Erst vor wenigen Tagen fiel mir durch Zufall ein Artikel wieder in die Hand, den ich mir aus der Lokalzeitung vom 13.4.1968 meines damaligen Wohnortes ausgeschnitten hatte. Unter der Überschrift “Die Schüsse auf Dutschke” schrieb der Chefredkateur in seinem Leitartikel u. a.: “Ein verbummelter Student, der schon vor Jahren sein Examen hätte machen müssen, der eine Frau hat, die die Zahl seiner internationalen Vorgänger ebensowenig kennt, wie den Namen des Vaters ihres in die Ehe eingebrachten Kindes, dieser ‘Student’ ist unserem Staate feindlich gesinnt. Er tut alles, um ihn aufzulösen... Gewerkschaftsführer wie der Metallboß Brenner ... drückten Frau Dutschke ihre tiefgefühlte Teilnahme aus und bedauern, daß ihr Widersacher, der sie hinwegwischen wollte, nun ausser Kurs gesetzt ist. Sind das nun Krokodilstränen ...?” Darüber, über diese nicht nur “klammheimliche Freude” an einem Mordanschlag, hat sich damals kaum jemand erregt. Erst recht gab es keine strafrechtlichen Konsequenzen. Wer sollte denn in so einem Fall auch Strafantrag stellen?
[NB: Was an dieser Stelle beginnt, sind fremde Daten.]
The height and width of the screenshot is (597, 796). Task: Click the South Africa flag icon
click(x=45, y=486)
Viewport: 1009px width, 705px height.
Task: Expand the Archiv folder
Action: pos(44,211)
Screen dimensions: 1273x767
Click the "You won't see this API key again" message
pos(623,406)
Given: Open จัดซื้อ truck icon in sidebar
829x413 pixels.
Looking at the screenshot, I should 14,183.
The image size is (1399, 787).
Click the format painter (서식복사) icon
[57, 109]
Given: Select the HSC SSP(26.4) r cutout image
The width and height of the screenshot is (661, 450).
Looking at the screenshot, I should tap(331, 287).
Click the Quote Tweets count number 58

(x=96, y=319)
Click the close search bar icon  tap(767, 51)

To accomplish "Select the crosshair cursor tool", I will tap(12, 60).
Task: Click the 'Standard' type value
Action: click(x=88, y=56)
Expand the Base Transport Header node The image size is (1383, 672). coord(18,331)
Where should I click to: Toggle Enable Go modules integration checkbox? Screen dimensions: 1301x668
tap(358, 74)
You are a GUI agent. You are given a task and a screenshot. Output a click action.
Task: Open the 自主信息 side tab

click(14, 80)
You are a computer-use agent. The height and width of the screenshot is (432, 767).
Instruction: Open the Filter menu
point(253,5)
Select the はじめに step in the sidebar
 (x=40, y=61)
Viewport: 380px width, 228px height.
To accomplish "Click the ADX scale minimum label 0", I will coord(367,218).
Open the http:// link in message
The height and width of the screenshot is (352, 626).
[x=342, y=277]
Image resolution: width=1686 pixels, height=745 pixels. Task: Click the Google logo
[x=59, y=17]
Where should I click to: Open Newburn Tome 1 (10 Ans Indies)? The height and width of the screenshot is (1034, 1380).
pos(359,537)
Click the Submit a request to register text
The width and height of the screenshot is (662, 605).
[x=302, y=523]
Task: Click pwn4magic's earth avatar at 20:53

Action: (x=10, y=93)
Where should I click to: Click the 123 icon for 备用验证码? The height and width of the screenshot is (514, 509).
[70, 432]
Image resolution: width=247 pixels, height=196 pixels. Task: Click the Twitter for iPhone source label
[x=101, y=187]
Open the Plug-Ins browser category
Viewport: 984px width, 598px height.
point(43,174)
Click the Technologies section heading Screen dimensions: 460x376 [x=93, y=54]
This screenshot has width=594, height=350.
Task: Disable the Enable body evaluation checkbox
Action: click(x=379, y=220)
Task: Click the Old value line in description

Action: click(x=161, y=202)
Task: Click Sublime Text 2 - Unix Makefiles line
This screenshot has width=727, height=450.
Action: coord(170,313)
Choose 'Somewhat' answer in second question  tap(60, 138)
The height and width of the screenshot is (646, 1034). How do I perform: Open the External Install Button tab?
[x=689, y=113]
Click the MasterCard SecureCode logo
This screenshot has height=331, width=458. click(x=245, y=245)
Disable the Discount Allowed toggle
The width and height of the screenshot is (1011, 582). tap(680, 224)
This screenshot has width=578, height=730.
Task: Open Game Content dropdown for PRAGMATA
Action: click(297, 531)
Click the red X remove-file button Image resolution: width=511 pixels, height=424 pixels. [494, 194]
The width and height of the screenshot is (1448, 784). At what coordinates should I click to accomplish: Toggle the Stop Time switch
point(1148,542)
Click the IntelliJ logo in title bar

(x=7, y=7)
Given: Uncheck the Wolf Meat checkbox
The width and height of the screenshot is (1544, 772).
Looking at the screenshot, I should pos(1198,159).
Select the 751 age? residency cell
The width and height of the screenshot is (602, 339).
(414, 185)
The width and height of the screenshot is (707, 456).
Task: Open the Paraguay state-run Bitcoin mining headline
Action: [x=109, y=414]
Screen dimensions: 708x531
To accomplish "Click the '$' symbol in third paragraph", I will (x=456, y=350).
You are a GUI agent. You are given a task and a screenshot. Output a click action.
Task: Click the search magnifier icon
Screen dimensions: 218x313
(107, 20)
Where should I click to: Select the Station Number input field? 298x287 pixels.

Werner Maihofer ist immer noch im Amt. Ebenso die in rechtswidrige Abhöraffären verwickelten Landesminister Schiess und Bender. Was muß eigentlich noch alles geschehen, bis solche Leute zurücktreten oder zum Rücktritt gezwungen werden? Wo findet sich die Presse, die hier unerbittlich bleibt? Dafür, daß nicht nur der Atomphysiker Dr. Traube oder der Fluglotse Kassebohm abgehört und bespitzelt werden, gibt es inzwischen ausreichend Beweise; ja, es gibt Anhaltspunkte, daß hier nur die Spitze eines Eisberges an Rechtsbrüchen durch staatliche Organe zu Tage getreten ist. Eine Ungeheuerlichkeit! Aber sie ist nach wenigen Tagen kaum noch der Rede wert.

Man sagt, man wolle den freiheitlichen Rechtsstaat schützen, “unsere Demokratie”. Zum Beispiel vor sogenannten Radikalen, revolutionären Spinnern, Baader-MeinhofSympathisanten und aufmüpfigen Studenten. U n s e r e Demokratie? Ich wage es zu bezweifeln.

Nachtrag: Am 27.5.1977, also mehr als einen Monat nach Erscheinen des umstrittenen Artikels, fanden in Göttingen umfangreiche Polizeiaktionen statt. Unter anderem wurden das Büro des AStA, 17 Privatwohnungen, zwei Druckereien und ein Buchladen durchsucht. Die Polizei beschlagnahmte Flugblätter, Broschüren, Bücher, Briefe, Notizen, Tagebücher usw. Die Tür des Buchladens wurde aufgeborchen, obwohl die Inhaber ohne weiteres erreichbar gewesen wären. Als trotz der Pfingstferien Hunderte von Studenten demonstrierten und einige von ihnen sich am Bahnhof auf die Schienen setzten, ging die Polizei mit Schlagstöcken vor. Ein Beispiel für die Verfahrensweise dabei: Polizeibeamte zerren eine Demonstranten an den Beinen über den Bahnsteig. Weitere Polizisten prügeln auf den Demonstranten ein, der seinen Kopf mit den Armen zu schützen versucht. Als eine ältere Bundesbahnbenutzerin empört fragt:“Wie kann man nur so auf Menschen einschlagen?”, blickt sich einer der Polizisten um und entgegnet: “Wo sind denn hier Menschen?”

Wolfgang Bittner

Wolfgang Bittner hat soeben die Anthologie "Strafjustiz” (Verlag Atelier im Bauernhaus) herausgegeben.